Myth: All fats are bad for your health.
Fact: Some fats can help you stay healthy.
It’s true – good fats actually do exist, and they can benefit your health. But other fats don’t work in your favor, and unbeknownst to you, they could be lurking in your daily snacks. Fortunately, it’s easy to substitute foods that might pack on pounds with alternatives that could help you lose the freshman fifteen.
All you need to do is remember these two words: unsaturated fats. One type of unsaturated fat – polyunsaturated fats – can help bring down your cholesterol levels, according to WebMD. Another type – monounsaturated fats – can lessen your risk of heart disease, and can be found in foods such as olives, sesame seeds and cashews.
These are the fats to avoid at all costs. According to WebMD, trans fats and saturated fats can increase cholesterol levels and heighten your risk for heart disease — not exactly conducive to living a long, healthy life. Although trans fats can come in a healthier, natural form — lean meats and low-fat dairy are examples — they also come in an artificial form, in foods like baked goods, microwave popcorn and cookies that we so often crave when we’re hanging with friends or studying late at night. The USDA 2005 Dietary Guidelines recommend getting less than 10 percent of your calories from saturated fats and consuming as few trans fats as you can.
But which staples of our college diet are high in bad fats, and what are some more nutritious replacements?
1. Half and half vs. almond milk
Half and half may contribute richness to that bitter coffee, but it probably won’t contribute to your long-term health. Self’s NutritionData.com reports that one cup of half and half contains 17 grams of saturated fat. You probably don’t douse your coffee with an entire cup of this creamy goodness, but if you’re a regular half and half user, it can definitely add up. Try using almond milk instead — it contains practically no saturated fat. It’s also a good option if you’re a vegetarian, vegan, or lactose-intolerant.
2. Mayonnaise vs. avocados
Mayonnaise is one of those standard condiments that we generously spread on our sandwiches but we too often don’t consider whether it’s good for us. According to Self’s NutritionData.com, one cup of mayo has seven grams of saturated fat. Not to fret, though — this doesn’t mean you need to munch on plain ham and bread. Trade that jar of white stuff for sliced or mashed avocado! NutritionData.com reports that one cup of sliced raw avocado has 21 grams of total fat but only three grams of saturated fat. If you’re feeling a sandwich, garnish some salad with avocado cubes, or enjoy a movie with homemade guacamole and chips.
3. Cheddar vs. Parmesan cheese
Many dishes can feel incomplete without cheese. It’s such a delicious staple that it’s easy to ignore the nutritional information. But ignorance isn’t always bliss. One slice of cheddar has nearly 6 grams of saturated fat, according to NutritionData.com. The next time you go grocery shopping, take a closer look at the saturated fat content of the cheeses out there.
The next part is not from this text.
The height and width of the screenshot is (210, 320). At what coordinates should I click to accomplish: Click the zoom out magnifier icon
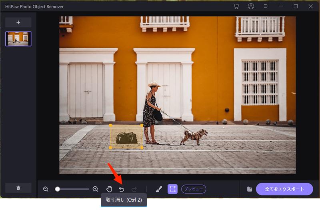coord(46,189)
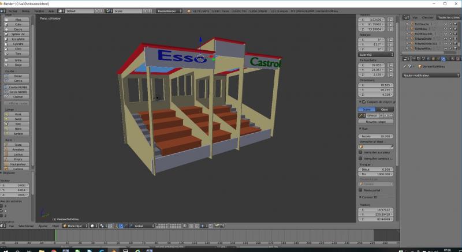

You don’t need to completely abstain from your favorites if they’re high in bad fat, but give Parmesan a try if you don’t already — its saturated fat content is a little lower.
4. Homemade granola vs. Cheerios
Homemade granola is often hailed as healthy. True? Not quite as true you might think. Livestrong.com reports that one cup contains five grams of saturated fat. This might not seem like a lot, but for a cereal that’s so easily accessible when you have the munchies, that fat can catch up to you. And, as a side note, a cup of homemade granola contains a whopping 597 calories. Eat granola in moderation, and as a substitute, invest in a box of Cheerios — this cereal contains no saturated fat and comes in multiple flavor varieties, from honey nut to multigrain to apple cinnamon.